The difference, however, can be seen in just how much depth and accuracy has been given to this game now that it’s officially free of it’s console-friendly shackles. While the historical events of the game are actually providing a sort of “alternate history” to the Cold War Era between 1975 and 1985 where war actually does erupt between NATO and the Warsaw Pact, everything else about the historical era of the game from the opposing factions to the types of vehicles used in battle are as accurate as possible, with lots of detail given to how they look and sound when shooting.

I was recently invited to get a second look at the game, and though I saw much of the same attention to detail and intelligent strategy design that Maurice witnessed, I was also given a much better idea of how multiplayer will work.

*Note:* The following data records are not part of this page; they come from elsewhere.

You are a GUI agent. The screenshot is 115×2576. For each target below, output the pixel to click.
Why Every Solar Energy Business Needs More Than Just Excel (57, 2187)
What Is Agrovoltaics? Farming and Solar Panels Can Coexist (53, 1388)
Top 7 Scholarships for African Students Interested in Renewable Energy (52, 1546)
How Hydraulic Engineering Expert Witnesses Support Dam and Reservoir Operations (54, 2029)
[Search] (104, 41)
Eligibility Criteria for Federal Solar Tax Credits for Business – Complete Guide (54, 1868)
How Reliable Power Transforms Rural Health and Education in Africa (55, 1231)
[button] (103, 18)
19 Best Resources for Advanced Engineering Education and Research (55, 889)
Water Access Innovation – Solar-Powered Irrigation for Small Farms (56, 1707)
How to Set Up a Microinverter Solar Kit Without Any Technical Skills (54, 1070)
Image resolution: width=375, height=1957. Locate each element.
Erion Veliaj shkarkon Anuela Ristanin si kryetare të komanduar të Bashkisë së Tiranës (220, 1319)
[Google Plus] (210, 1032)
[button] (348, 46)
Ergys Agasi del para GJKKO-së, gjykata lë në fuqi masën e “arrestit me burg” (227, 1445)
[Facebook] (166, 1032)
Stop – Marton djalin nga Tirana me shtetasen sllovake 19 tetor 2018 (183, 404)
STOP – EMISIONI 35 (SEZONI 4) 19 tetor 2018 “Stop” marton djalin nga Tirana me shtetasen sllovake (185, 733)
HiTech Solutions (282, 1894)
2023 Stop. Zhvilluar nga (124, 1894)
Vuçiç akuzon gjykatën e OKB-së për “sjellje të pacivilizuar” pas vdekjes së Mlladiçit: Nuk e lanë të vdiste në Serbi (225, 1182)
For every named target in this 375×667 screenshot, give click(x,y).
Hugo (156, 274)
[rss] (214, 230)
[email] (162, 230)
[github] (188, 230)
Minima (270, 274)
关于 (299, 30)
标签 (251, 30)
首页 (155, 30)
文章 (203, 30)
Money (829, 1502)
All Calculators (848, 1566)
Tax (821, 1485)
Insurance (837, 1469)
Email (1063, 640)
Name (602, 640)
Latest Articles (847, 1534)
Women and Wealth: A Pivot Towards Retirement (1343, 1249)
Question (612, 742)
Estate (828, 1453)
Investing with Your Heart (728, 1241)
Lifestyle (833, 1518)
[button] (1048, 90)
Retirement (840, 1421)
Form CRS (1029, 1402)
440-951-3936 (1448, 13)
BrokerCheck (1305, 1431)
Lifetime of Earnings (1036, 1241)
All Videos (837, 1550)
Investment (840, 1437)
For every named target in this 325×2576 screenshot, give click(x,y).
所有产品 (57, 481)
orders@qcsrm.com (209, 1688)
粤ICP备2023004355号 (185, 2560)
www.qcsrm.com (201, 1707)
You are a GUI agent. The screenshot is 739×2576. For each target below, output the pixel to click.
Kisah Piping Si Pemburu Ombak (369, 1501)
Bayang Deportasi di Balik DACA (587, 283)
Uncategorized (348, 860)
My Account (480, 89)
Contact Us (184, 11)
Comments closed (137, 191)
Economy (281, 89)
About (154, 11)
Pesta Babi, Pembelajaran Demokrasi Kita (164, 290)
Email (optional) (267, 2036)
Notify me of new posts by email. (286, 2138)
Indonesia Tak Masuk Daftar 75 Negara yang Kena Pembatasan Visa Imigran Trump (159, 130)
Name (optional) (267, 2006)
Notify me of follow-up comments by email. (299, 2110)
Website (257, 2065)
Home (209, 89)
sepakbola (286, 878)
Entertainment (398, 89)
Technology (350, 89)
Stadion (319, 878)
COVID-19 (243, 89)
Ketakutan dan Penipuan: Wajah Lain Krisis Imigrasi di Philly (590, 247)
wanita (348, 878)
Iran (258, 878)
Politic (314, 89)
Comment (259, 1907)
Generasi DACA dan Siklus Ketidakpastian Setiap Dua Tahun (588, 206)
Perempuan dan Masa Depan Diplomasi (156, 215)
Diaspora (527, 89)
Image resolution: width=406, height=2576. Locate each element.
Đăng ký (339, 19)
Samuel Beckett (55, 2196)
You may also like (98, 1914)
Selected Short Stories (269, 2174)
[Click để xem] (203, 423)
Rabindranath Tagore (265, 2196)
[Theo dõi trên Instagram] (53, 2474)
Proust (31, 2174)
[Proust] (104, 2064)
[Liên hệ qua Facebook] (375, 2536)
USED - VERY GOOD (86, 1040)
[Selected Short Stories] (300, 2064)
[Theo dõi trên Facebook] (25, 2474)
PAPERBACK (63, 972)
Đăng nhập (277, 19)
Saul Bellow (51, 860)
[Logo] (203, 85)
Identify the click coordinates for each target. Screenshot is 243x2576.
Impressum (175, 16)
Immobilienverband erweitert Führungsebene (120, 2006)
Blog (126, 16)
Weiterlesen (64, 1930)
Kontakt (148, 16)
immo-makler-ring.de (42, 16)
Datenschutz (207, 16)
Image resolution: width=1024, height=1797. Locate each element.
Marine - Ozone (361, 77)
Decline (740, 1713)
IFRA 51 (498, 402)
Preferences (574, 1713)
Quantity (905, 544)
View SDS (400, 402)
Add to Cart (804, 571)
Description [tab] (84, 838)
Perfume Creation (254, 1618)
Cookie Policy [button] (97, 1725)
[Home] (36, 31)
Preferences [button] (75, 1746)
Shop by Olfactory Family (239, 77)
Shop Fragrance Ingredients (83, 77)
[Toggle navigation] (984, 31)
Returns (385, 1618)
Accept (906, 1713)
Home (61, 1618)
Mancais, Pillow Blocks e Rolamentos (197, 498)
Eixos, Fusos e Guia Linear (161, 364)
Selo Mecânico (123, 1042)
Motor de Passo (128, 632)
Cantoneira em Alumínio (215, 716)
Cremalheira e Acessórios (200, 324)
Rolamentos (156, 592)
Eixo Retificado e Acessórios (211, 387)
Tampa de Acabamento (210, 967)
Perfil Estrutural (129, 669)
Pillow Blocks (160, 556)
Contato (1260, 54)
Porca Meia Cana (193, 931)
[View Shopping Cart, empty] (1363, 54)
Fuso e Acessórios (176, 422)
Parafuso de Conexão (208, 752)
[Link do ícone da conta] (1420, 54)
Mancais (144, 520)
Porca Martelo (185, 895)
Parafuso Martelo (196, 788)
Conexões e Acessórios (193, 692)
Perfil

Wargame: European Escalation (PC)
Developer: Eugen Systems
Publisher: Focus Home Interactive
Release date: November 11, 2011

Alexis Le Dressay of Eugen Systems was on-hand to show me a bit of how the multiplayer of Wargame would play out. He started by opening a session — in this case, a fake demo session that served as more of a proof of concept than actual multiplayer gameplay. When you start a new session, you’re given tons of options of what kind of match you want to create. Several players can join a session at once and battle it out, however you aren’t restricted to keeping everything matched evenly.

“You don’t need to have two vs. two or four vs. four,” Alexis tells me as he shifts through the options, “You can have one vs. seven if you want.”

After choosing a battlefield and maximum number of players, Alexis shows me a mode called Confrontation. In this mode, you can have one team play as NATO and the other as the Warsaw Pact, however you can play as two NATO or two Warsaw Pact teams facing off against each other instead if you want.

Once you’ve chosen your teams, you can also select how many points both teams will begin with. Points are the basic form of currency, so you begin the game with a certain number of points and then the largest part of the strategy lies in how you will spend your points — whether you’ll gather your forces into a huge mass of lighter units such as foot soldiers and APCs, or a few smaller masses of more expensive units such as powerful helicopters and mortars.

As there are more than three hundred units in the game, you’re required to create your own deck of units that you’ll rely on throughout your game session. This is both a strategic way of streamlining your decisions into affecting how the game will ultimately turn out and a much more fluid way to deal with the game’s interface.

Speaking of interface, one of the nice aspects of the multiplayer portion of Wargame: European Escalation lies in the fact that you’re not automatically locked into a game session you have created. After you’ve started a game session and you find that no one is joining it, you are still free to look at the board of available games and jump into one of those sessions instead. If you start a game session and you don’t like the doofuses who have jumped onto your game, you can always ditch them mid-game guilt free, as the host will automatically be migrated to a different person on the session you created. This is just one of the ways that Eugen Systems have been working on making the multiplayer aspect more fluid and appealing.

Overall, Wargame: European Escalation is shaping up to be an incredibly deep and varied real-time strategy game that offers an exciting alternative history take on the last decade of the Cold War. The historical detail and attention given to the units in the game is incredibly impressive, as are the expansive battlefields and the fluidity with which you’re able to command your units and zoom in on them to watch them go to war. The graphics are relatively polished and certainly nice-looking, though the quick landscape rendering and generally enormous sense of scale are what really take the cake here.

RTS fans, keep your eye out for the game when it ships in early November.